According to WordPress my average post takes about four minutes to read, so it would seem that I currently manage to find approximately eight minutes-worth of stuff to moan about per ten thousand and eighty minutes available to me each week. (That must say something, but I’m not sure what.) I have decided not to fill this particular four minutes – which, according to my dodgy memory, is about a minute more than the warning that we would have got that the Russians were coming in the seventies – with amusing clips from my back catalogue (sic) but I have, instead, included a lot of links that I would love you to follow if you have any vacant four minute time slots to fill.

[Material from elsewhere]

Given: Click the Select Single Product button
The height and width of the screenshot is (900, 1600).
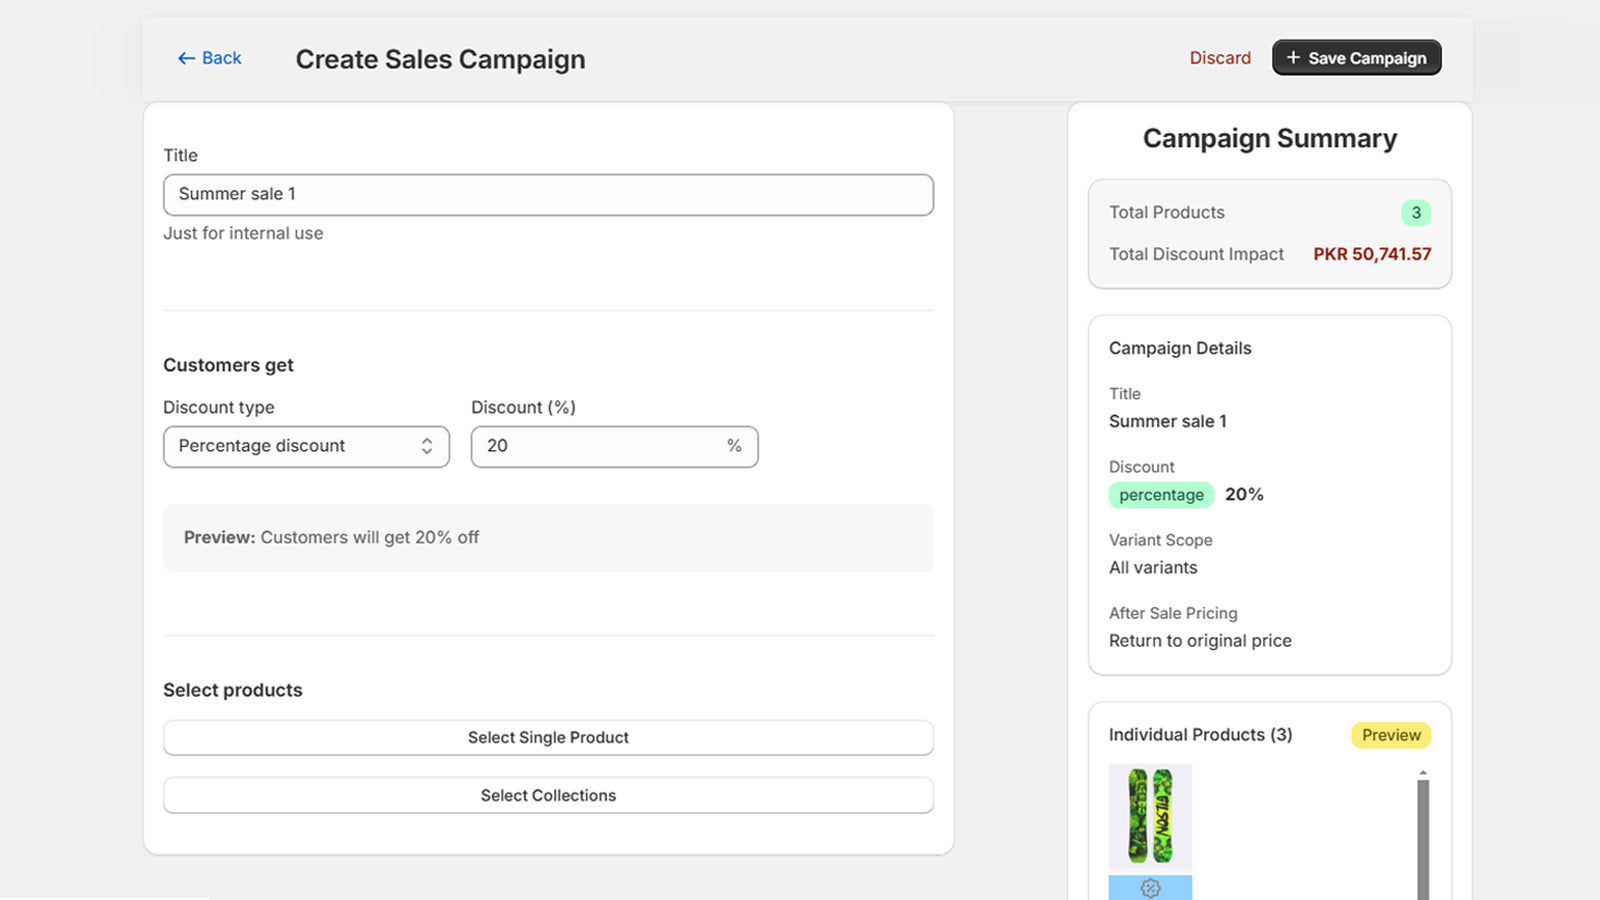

I made my first post (Mission Statement) in November 2018 and, by and large, I think I have stuck to the plan: a blog, not about actually getting older, but about life, written from the viewpoint of someone who is getting older. The (lack of) style has changed a bit along the way, but the general gist remains the same: to poke old-age in the ribs and entice it to chase you through a devilish maze filled with fake dog-dirt and clowns in the hope that it just might get bored and wonder off to bother somebody else instead. My third post (Fat) is remarkably representative of everything that has followed. By the fourth week, like everybody else, I had stumbled head first into Brexit which, as you would expect, poked up its repulsive little head like a neurotic meerkat, for many months thereafter. In March 2019 I started to publish twice a week, in the obvious misapprehension that you could not get enough of me and not too long after that I stumbled headlong into three whinges a week. I have published hobby guides, parodies (Sherlock Holmes, James Bond, Winnie-the-Pooh etc etc), some little fictions of my own (The Custodian of Time is probably my favourite of those, simply because Calmgrove liked it, but I also liked some of the ‘specials‘) and some poems, for which I can only apologise. In the main, though, I have merely talked about me – and I realise how vain that must sound, but it is the only reference point I have (I think I may have set the tone with Hypochondria in January 2019) and by far my most read piece, Making Up For Lost Time – I wish I knew why – was published in September of last year – since which I thought I was getting better. As an anchor point, I do realise that it is set upon somewhat shifting sands, but I am pretty steadfast, although wobbly. The way I write relies upon me giving bits and pieces away along the way, but I try to hold back on opinion. I feel that, if my opinion is to have any value, then I have to have a rational argument to back it up. Rational argument requires education and knowledge – and I’ve just found a bag of my old school reports in the attic, so I’ll leave my opinions up there with those. The thing about any one opinion is that it is incapable of changing any other. If you don’t like it, you hit the ‘Off’ button. Mostly this blog is about what I don’t know. I suppose the whole thing could just as easily be titled ‘Is it me?’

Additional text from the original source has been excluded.